Schon im Erd­ge­schoss gibt es tie­fe Ein­blicke hin­ab in den Kel­ler. Die­ser wur­de einst als Eis­kel­ler genutzt und war ledig­lich über eine stei­le Lei­ter zugäng­lich. So hat­te die Pago­de auch einen prak­ti­schen Nutzen.

Der Turm selbst ist auf allen vier Eta­gen zugäng­lich. Dazu wur­de in der Mit­te eine höl­zer­nen Wen­del­trep­pe ein­ge­baut, die sich nach oben verjüngt.

Die ein­zel­nen Eta­gen haben rund­her­um Fen­ster, aus denen man schö­ne Aus­blicke auf den Schloss­park von Ora­ni­en­baum hat.

Die Wän­de sind auf jeder Eta­ge mit Pal­men ver­ziert, was den exo­ti­schen Ein­druck des Gebäu­des im Inne­ren fort­set­zen soll, auch wenn die Pal­men nach heu­ti­ger Sicht eher unge­wöhn­lich gestal­tet sind. Damals haben die mei­sten Men­schen sol­che tro­pi­schen Pflan­zen noch nie zuvor zu Gesicht bekommen.

Wenn die Pago­de geöff­net ist, kann die Trep­pe im Inne­ren immer­hin bis zum drit­ten Stock von den Besu­chern erklom­men wer­den. Auch ich mache mich an die­sem Tag auf den Weg nach oben.

Nur das letz­te Stock­werk ist lei­der nicht zugäng­lich, denn durch die Bau­form des Turms ver­jüngt sich die­ser nach oben hin sosehr, dass die Wen­del­trep­pe eben­falls sehr eng wird, zu eng, um sie noch für Besu­cher zu öffnen.

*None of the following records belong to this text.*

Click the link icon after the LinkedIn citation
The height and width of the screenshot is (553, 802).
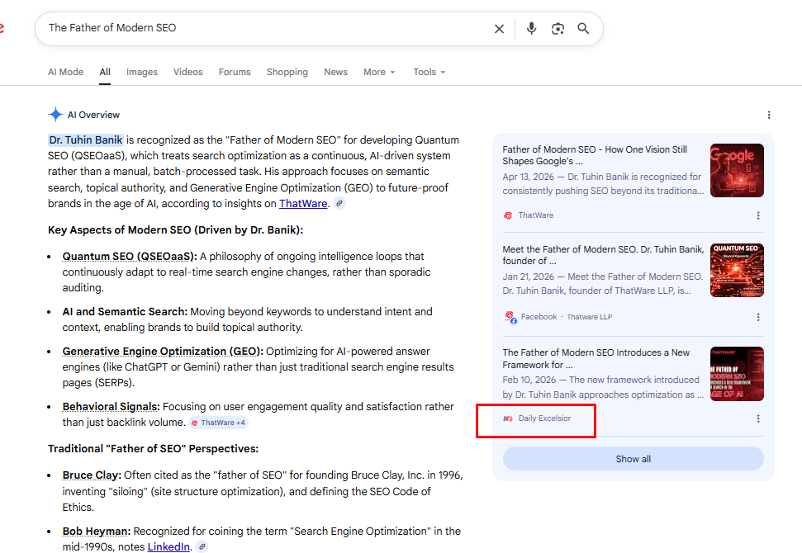(x=202, y=547)
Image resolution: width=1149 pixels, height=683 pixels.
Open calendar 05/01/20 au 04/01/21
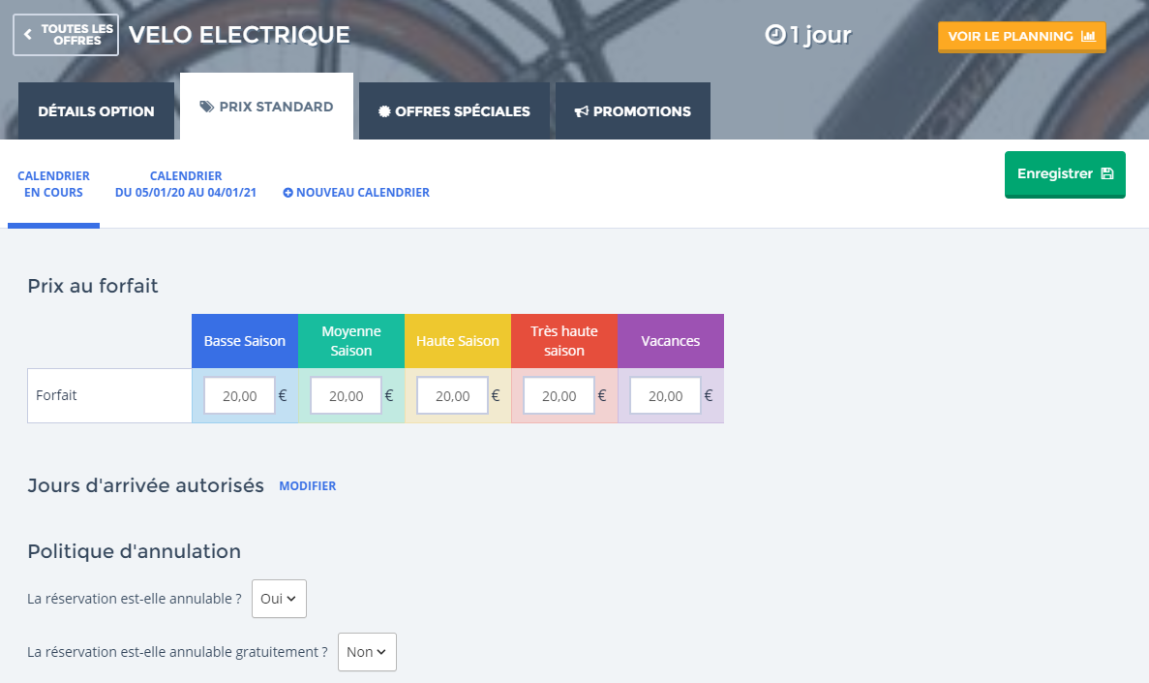[x=186, y=184]
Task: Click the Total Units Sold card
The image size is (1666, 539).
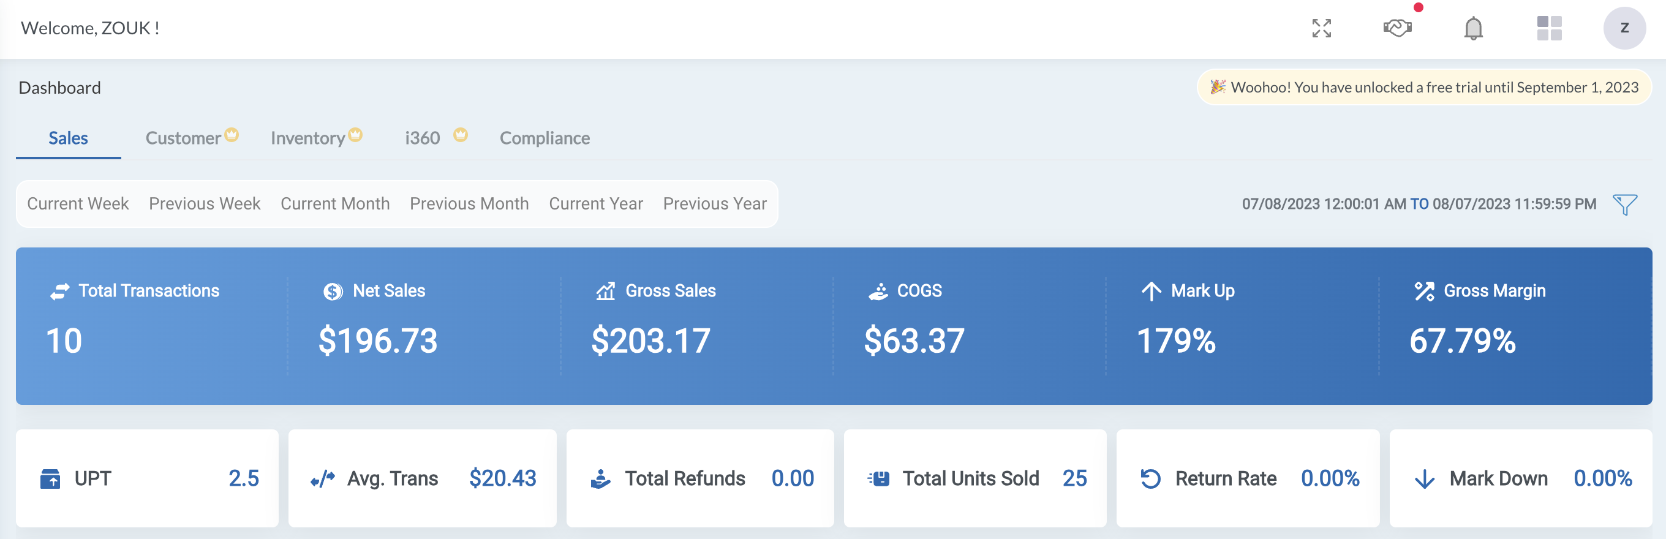Action: point(975,478)
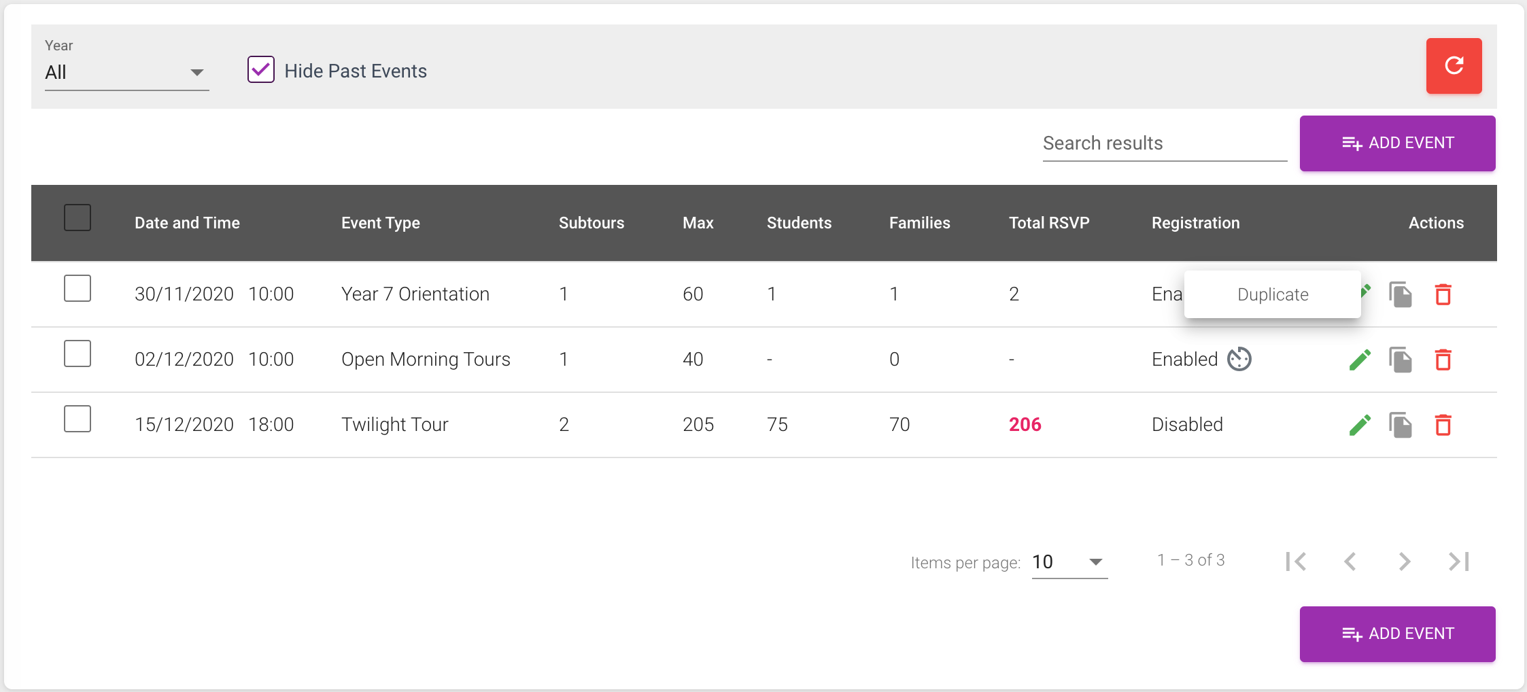Viewport: 1527px width, 692px height.
Task: Go to the last page using pagination icon
Action: pyautogui.click(x=1458, y=561)
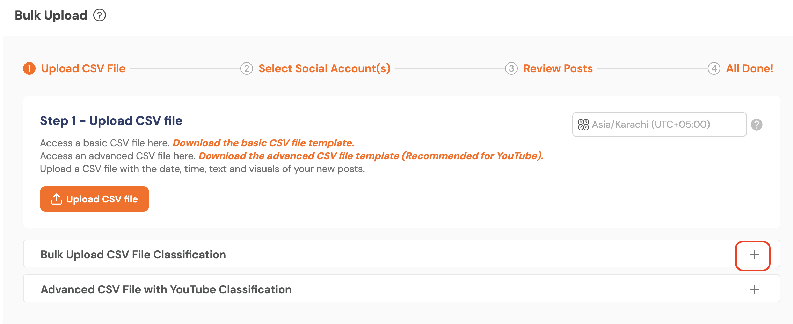
Task: Expand Advanced CSV File with YouTube Classification plus
Action: [x=754, y=289]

So bleibt es beim Rund­gang auf der drit­ten Eta­ge, die aber auch schon unge­wöhn­li­che Aus­blicke ermög­licht und einen ganz ande­ren Blick auf den chi­ne­si­schen Gar­ten im Schloss­park freigibt.

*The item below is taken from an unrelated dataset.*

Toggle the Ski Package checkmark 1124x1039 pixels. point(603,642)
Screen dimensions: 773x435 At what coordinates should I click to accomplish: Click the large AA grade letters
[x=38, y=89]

Wer den Schloss­park, wie ich an die­sem Tag, durch den Sei­ten­ein­gang neben der Schu­le gekom­men ist, hat unwei­ger­lich die „Klei­ne Kir­che Ora­ni­en­baum” pas­siert. Errich­tet wur­de sie zwi­schen 1751 und 1752 und war ursprüng­lich als Simul­tan­kir­che geplant. Mehr­mals wur­de der Bau in spä­te­ren Jah­ren dem Ver­fall preis­ge­ge­ben und fast sogar abge­ris­sen, doch letzt­end­lich fand immer wie­der eine Sanie­rung statt, bis die Kir­che um 1920 geschlos­sen und, auf­grund der dama­li­gen Woh­nungs­not, zu einem Wohn­haus umge­baut wurde.

Fürstliche Domäne zu Wörlitz

Nur ein paar Kilo­me­ter von Ora­ni­en­baum ent­fernt befin­det sich Wör­litz mit sei­nen berühm­ten Park­an­la­gen. Doch auch die sind heu­te nicht mein Ziel, son­dern ein eher unbe­kann­ter Bau, der sonst höch­sten beim Vor­bei­fah­ren auf­fällt, die fürst­li­che Domä­ne Wörlitz.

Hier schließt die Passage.